On sait la place démesurée que ces notions et le comportement qu’elles suscitent ont prise dans toute l’histoire du christianisme. Les pénitents s’y infligent toutes sortes de macérations et de supplices pour expier leurs péchés et parfois ceux des autres, croyant suivre l’exemple de Jésus-Christ dont les souffrances et le sacrifice « expient » auprès du Père la faute originelle. Dans ce composé du latin piare (« purifier, expier ; apaiser, rendre propice » toujours selon nos doctes mentors) nous retrouvons notre vieille connaissance la pureté et son père le sacré, matrices du schéma classique du rachat par substitution victimaire dont René Girard souligne « l’absurdité » : « Non seulement Dieu réclame une nouvelle victime, mais il réclame la victime la plus précieuse et la plus chère, son fils lui-même. Ce postulat a plus fait que toute autre chose, sans doute, pour discréditer le christianisme aux yeux des hommes de bonne volonté dans le monde moderne ».

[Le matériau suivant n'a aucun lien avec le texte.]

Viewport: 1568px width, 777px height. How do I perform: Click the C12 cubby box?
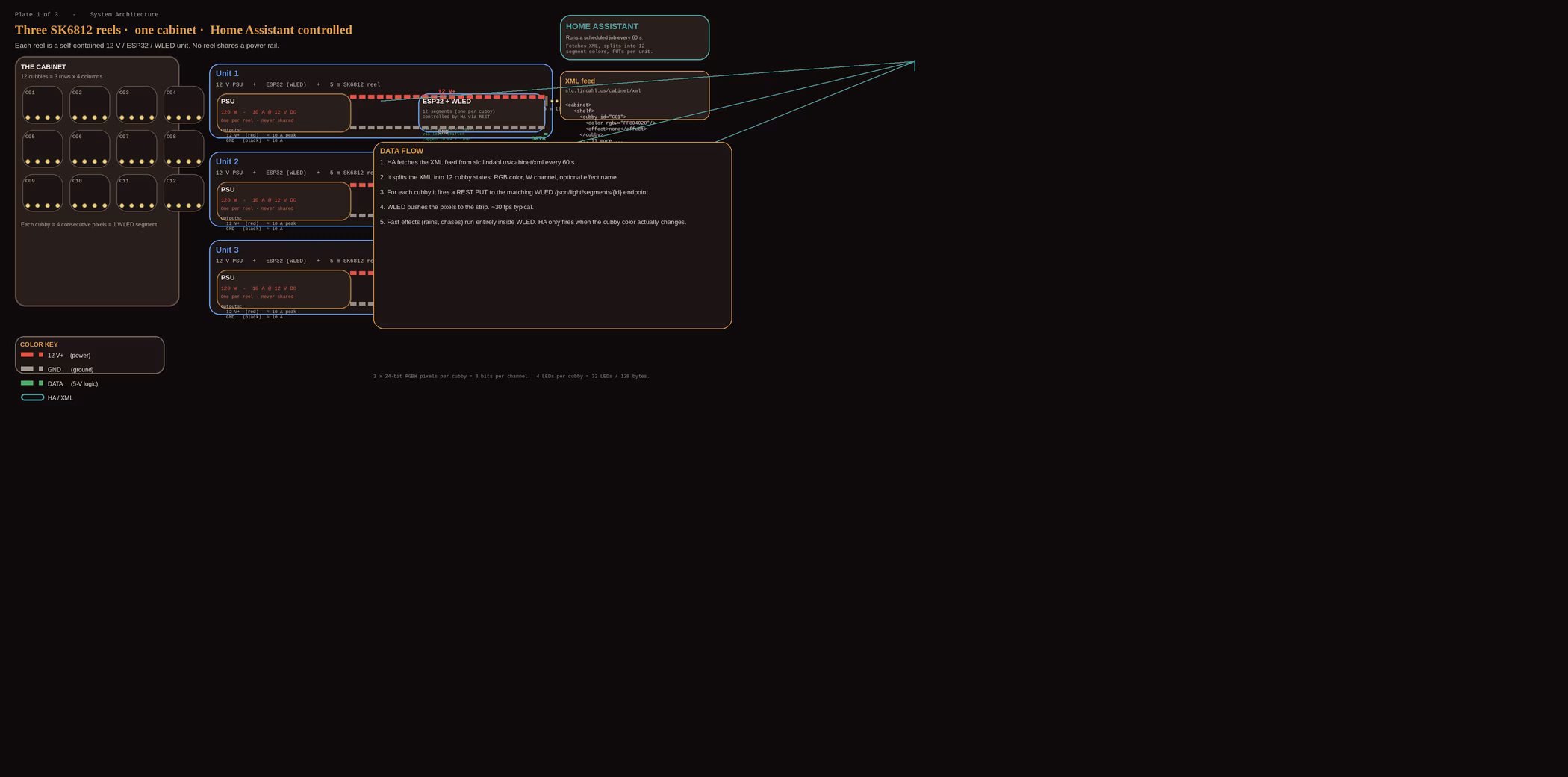[x=184, y=193]
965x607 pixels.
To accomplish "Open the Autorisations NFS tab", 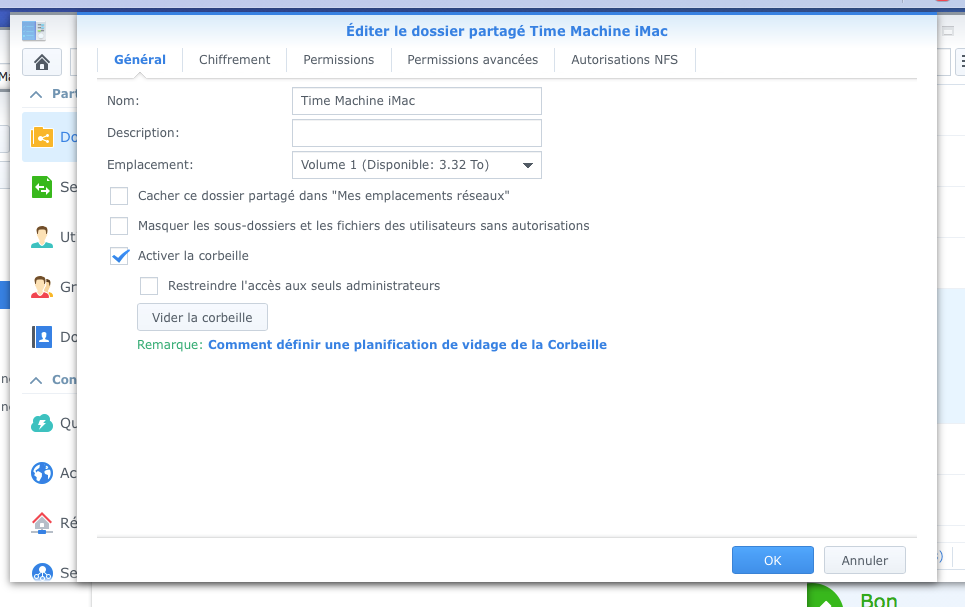I will (624, 60).
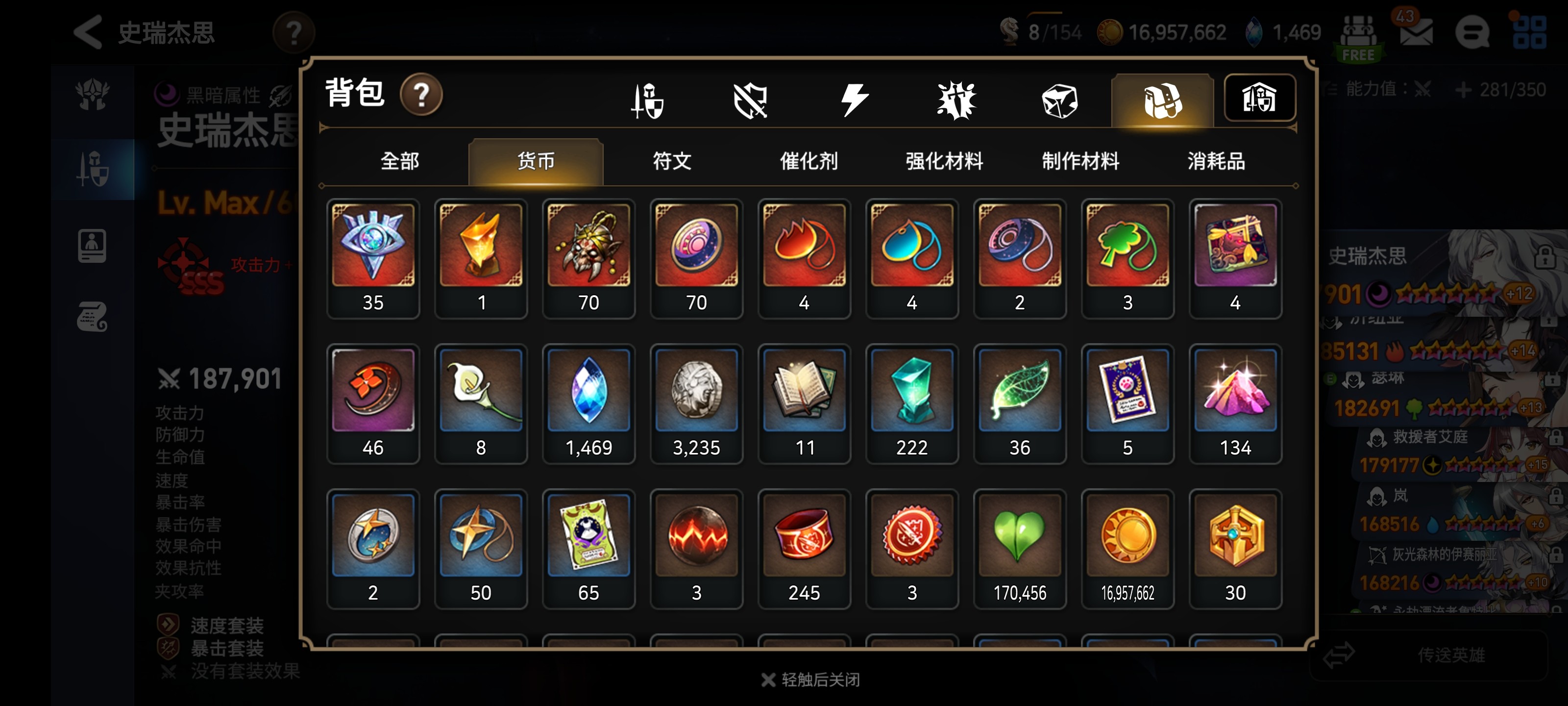Image resolution: width=1568 pixels, height=706 pixels.
Task: Open the burst artifact category icon
Action: (956, 101)
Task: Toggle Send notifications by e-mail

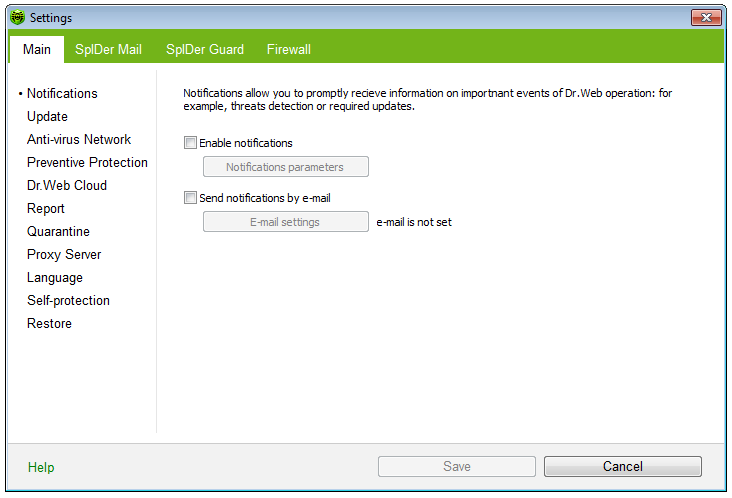Action: (191, 198)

Le site de l’Opus Dei affirme, avec une candeur qui serait touchante si on pouvait l’attribuer à la simple ignorance : « Le Christ a institué le sacrement de la Pénitence ».  Les passages de l’Evangile où on attribue à Jésus le terme qu’on traduit classiquement par « repentir, repentance », comme le fait par exemple le chanoine Osty, comportent dans le texte original le mot metánoia ou le verbe metanoô, littéralement « changer d’avis », mais traduit imperturbablement dans le texte latin par pœnitentia. La traduction œcuménique de la Bible choisit, elle, le terme de « conversion », qui à l’évidence respecte le sens du mot grec, même si bien entendu il a été aussi employé à l’époque classique dans des contextes exprimant le regret.  

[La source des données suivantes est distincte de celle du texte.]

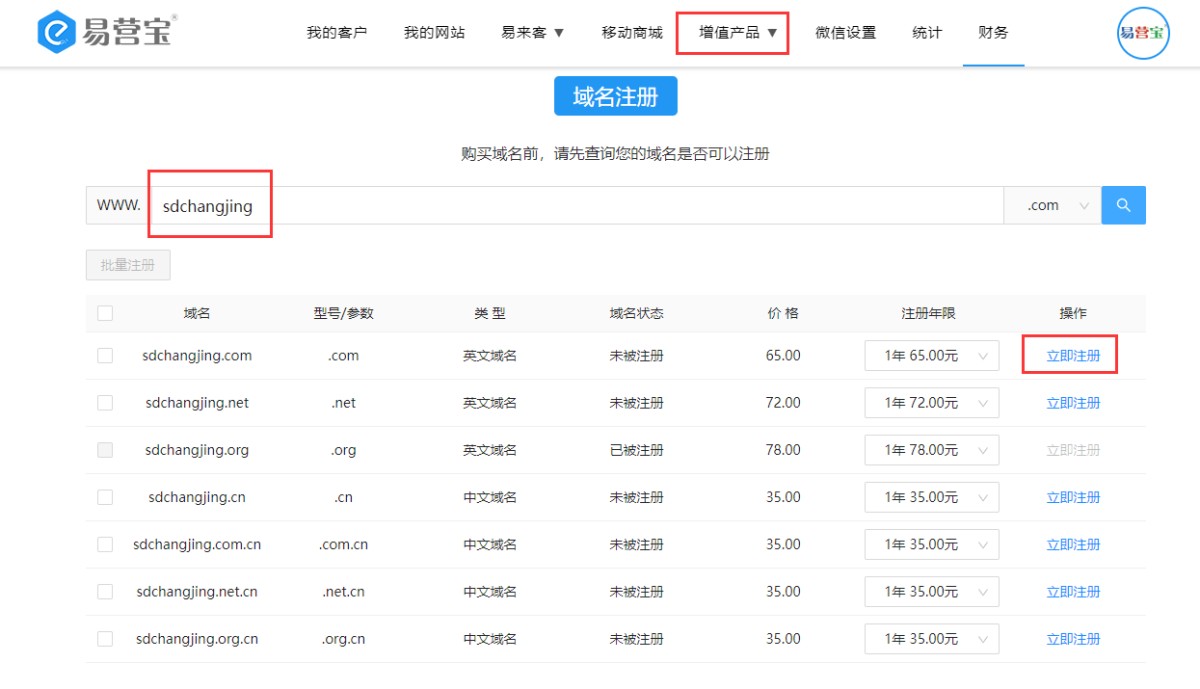Image resolution: width=1200 pixels, height=689 pixels.
Task: Check the box for sdchangjing.com
Action: coord(105,355)
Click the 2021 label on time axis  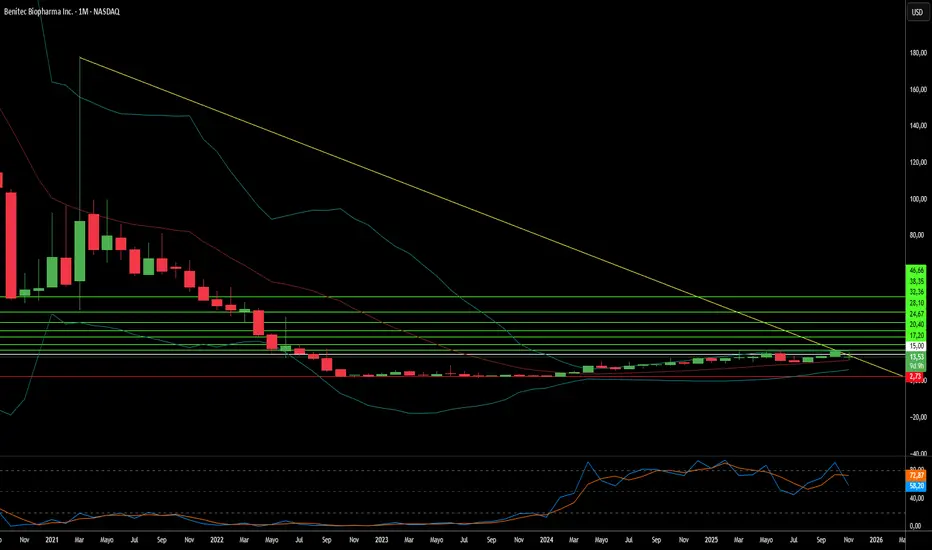coord(52,540)
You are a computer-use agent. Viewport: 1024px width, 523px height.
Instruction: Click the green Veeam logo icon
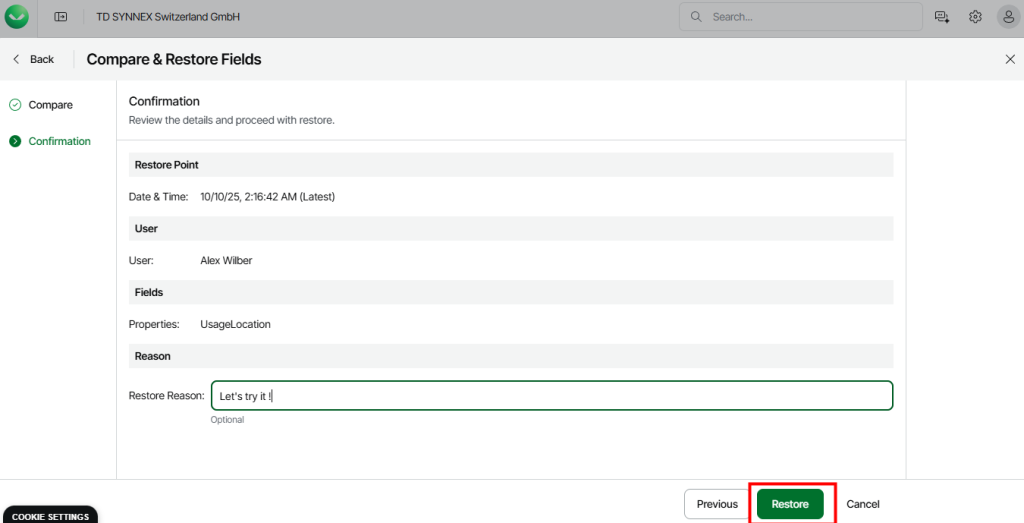pos(17,17)
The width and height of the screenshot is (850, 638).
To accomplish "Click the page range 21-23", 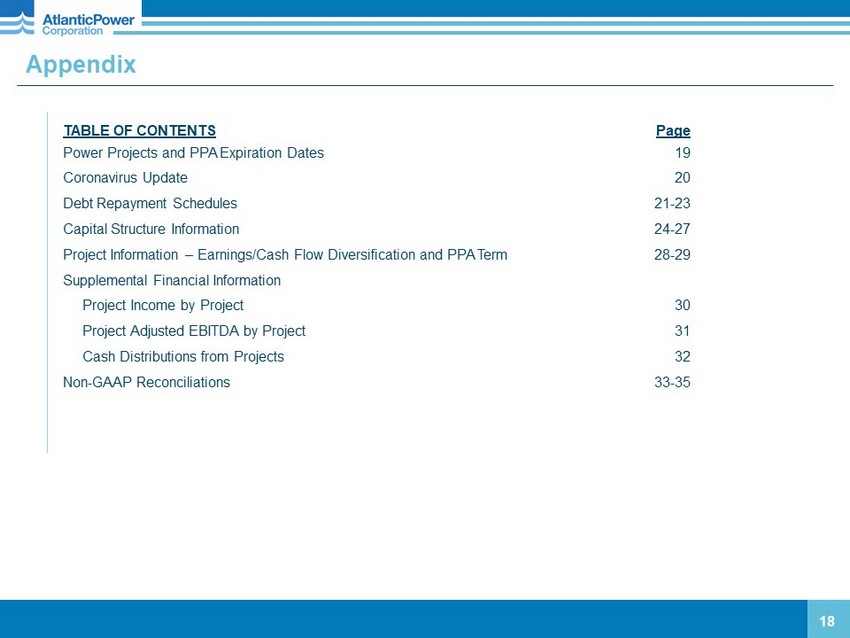I will [672, 203].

Le Carême est-il donc un temps de pénitence ? Ne nous perdons pas dans les méandres du sens que peut avoir le jeûne de Jésus au désert qui en est à l’origine, mais constatons simplement qu’il ne s’y repent pas de ses fautes, d’autant plus que si on en croit nos classiques il a eu la chance d’en être créé exempt ; mais il y affronte le Diable. Sommes-nous de taille à le faire ? Si ce nom rassemble tout le mal du monde, assurément non. Quelle voie s’offre à nous alors ? Si nous revenons aux sources de nos langues comme on s’est ingénié à le faire ici, notre pænitentia me semble devoir être l’acte par lequel nous reconnaissons notre profonde incapacité à nous rendre parfaits, mais sans jamais refuser l’appel à instaurer le royaume partout où nous serons. Le bonheur du chrétien me semble consister à vivre dans la sérénité et la pleine acceptation cet écartèlement permanent qui nous équilibre sans jamais nous décourager, car nous savons que notre seul Dieu possible est l’amour infini, puisque tout autre pouvoir ne peut pas être reconnu comme notre dieu par notre conscience une fois qu’elle a été évangélisée, et que l’amour infini ne nous haïra jamais quoi que nous fassions, mais nous appellera toujours à lui. 

C’est ainsi qu’il me plaît d’envisager joyeusement la pænitentia délivrée de son o. Loin de moi l’idée d’entraver la volonté des pénitents de peiner si telle est leur prédilection. Mais qu’il nous soit permis de considérer un autre chemin qui me paraît mieux exprimer la condition humaine, et qui est peut-être la clef de l’énigmatique mais assurément profonde affirmation de la sagesse antique que Pascal a reprise à Montaigne : « Ils veulent se mettre hors d’eux, et échapper à l’homme. C’est folie : au lieu de se transformer en anges, ils se transforment en bêtes ».